= Your objective =
Two lines below mark the span: the one containing "Mailbox Locksmith Service (49, 2369)" and the one containing "(888) 805-5837 (53, 1478)". Set down both, plus every line between, exactly as they stand, and nothing else.

[Dataset items]
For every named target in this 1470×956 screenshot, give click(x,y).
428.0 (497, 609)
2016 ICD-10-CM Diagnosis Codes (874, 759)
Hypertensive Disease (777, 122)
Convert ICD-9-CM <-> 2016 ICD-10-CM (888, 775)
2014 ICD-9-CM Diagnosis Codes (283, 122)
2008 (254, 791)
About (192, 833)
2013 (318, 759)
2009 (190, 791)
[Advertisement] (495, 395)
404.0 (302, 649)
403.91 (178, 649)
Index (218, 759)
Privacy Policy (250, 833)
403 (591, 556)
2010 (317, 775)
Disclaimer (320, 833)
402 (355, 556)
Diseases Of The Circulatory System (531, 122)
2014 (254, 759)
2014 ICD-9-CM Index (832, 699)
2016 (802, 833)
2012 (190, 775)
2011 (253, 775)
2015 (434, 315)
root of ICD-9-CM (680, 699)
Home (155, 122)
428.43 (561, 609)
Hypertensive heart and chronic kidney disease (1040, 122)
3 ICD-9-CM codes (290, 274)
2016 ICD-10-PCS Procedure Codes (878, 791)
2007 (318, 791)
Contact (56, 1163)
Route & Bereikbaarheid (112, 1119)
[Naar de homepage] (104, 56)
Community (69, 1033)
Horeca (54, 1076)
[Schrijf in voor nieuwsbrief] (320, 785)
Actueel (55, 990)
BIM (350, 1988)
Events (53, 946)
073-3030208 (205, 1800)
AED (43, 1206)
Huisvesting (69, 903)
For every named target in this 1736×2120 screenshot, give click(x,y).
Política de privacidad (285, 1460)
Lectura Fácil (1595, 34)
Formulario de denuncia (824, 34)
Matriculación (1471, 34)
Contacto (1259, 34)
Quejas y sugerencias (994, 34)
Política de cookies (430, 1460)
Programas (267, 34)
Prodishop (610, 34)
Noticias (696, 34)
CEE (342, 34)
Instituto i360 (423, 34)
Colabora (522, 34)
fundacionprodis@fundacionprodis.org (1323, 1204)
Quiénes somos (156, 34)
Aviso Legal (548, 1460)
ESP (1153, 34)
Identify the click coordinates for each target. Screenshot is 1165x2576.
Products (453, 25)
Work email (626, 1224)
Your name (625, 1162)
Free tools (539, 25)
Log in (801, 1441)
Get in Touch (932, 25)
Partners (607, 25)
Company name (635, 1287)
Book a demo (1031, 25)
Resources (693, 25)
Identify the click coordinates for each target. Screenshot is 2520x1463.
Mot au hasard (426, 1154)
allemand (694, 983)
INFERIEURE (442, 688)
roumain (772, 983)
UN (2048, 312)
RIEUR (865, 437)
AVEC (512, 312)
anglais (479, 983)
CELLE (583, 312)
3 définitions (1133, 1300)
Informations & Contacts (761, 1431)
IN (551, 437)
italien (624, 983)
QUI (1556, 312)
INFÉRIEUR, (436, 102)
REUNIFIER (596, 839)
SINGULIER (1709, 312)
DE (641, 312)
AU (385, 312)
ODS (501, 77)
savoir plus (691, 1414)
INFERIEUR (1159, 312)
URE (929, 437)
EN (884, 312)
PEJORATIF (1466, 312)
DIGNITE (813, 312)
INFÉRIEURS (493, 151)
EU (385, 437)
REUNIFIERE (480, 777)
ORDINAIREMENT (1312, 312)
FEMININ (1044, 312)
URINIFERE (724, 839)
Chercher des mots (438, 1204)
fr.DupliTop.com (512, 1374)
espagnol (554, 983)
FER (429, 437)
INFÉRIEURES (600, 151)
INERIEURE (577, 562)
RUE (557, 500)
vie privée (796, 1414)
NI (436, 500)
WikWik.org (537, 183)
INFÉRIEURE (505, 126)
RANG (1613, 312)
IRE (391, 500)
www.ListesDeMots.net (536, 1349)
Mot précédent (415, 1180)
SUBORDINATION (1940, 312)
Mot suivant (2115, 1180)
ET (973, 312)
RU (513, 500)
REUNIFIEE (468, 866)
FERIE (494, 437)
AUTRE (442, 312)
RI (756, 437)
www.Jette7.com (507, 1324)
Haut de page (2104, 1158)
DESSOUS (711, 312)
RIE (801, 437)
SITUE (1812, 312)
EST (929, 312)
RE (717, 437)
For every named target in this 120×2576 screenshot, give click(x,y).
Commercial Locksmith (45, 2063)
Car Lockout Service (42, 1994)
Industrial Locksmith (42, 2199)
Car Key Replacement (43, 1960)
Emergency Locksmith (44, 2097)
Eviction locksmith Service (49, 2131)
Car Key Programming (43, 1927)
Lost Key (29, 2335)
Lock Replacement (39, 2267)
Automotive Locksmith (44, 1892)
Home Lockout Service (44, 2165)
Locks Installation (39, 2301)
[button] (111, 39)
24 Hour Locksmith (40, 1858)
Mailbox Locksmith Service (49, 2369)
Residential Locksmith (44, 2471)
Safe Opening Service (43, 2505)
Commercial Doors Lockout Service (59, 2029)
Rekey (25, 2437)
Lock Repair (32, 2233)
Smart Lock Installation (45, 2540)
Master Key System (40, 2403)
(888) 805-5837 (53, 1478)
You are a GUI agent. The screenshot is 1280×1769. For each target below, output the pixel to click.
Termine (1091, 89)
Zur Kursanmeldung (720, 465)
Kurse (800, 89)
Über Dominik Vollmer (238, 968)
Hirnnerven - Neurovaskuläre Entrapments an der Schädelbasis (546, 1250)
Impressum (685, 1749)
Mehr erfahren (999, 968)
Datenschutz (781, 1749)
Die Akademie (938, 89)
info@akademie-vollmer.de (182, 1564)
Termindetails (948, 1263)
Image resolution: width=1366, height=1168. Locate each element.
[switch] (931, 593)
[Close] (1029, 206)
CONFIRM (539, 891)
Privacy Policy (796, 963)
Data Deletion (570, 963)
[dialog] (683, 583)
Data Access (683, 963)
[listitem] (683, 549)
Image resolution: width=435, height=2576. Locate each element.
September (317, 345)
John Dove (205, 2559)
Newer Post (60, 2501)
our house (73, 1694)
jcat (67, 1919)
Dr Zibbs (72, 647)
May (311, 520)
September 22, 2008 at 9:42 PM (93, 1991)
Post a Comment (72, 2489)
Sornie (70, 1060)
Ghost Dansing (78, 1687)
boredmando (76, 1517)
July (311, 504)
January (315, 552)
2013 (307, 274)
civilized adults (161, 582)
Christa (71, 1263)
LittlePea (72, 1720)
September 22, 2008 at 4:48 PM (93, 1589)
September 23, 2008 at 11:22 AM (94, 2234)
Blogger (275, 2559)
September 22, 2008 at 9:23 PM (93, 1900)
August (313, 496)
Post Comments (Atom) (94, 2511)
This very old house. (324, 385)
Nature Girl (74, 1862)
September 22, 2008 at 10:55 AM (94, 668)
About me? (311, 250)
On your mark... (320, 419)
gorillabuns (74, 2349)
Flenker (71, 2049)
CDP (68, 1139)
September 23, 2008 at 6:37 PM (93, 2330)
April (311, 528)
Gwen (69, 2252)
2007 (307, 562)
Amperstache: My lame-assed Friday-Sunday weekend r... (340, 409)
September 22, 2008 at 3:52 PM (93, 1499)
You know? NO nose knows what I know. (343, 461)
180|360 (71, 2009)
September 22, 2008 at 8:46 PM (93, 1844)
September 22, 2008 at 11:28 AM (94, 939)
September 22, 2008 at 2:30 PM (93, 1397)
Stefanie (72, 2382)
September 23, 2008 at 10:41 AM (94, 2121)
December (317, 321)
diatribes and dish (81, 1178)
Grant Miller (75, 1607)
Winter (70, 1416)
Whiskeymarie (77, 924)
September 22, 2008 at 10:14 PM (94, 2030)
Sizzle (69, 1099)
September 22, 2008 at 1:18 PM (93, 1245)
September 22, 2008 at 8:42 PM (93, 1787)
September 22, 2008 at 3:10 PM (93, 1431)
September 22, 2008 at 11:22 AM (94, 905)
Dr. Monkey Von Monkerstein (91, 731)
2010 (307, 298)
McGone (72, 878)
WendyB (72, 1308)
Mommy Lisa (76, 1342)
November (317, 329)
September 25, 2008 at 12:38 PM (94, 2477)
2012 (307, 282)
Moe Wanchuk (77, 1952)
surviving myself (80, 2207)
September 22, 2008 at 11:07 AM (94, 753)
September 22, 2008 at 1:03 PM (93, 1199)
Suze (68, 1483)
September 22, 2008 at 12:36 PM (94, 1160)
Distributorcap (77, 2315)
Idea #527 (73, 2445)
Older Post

= Answer space =
Mailbox Locksmith Service (49, 2369)
Residential Locksmith (44, 2471)
Safe Opening Service (43, 2505)
Commercial Doors Lockout Service (59, 2029)
Rekey (25, 2437)
Lock Repair (32, 2233)
Smart Lock Installation (45, 2540)
Master Key System (40, 2403)
(888) 805-5837 (53, 1478)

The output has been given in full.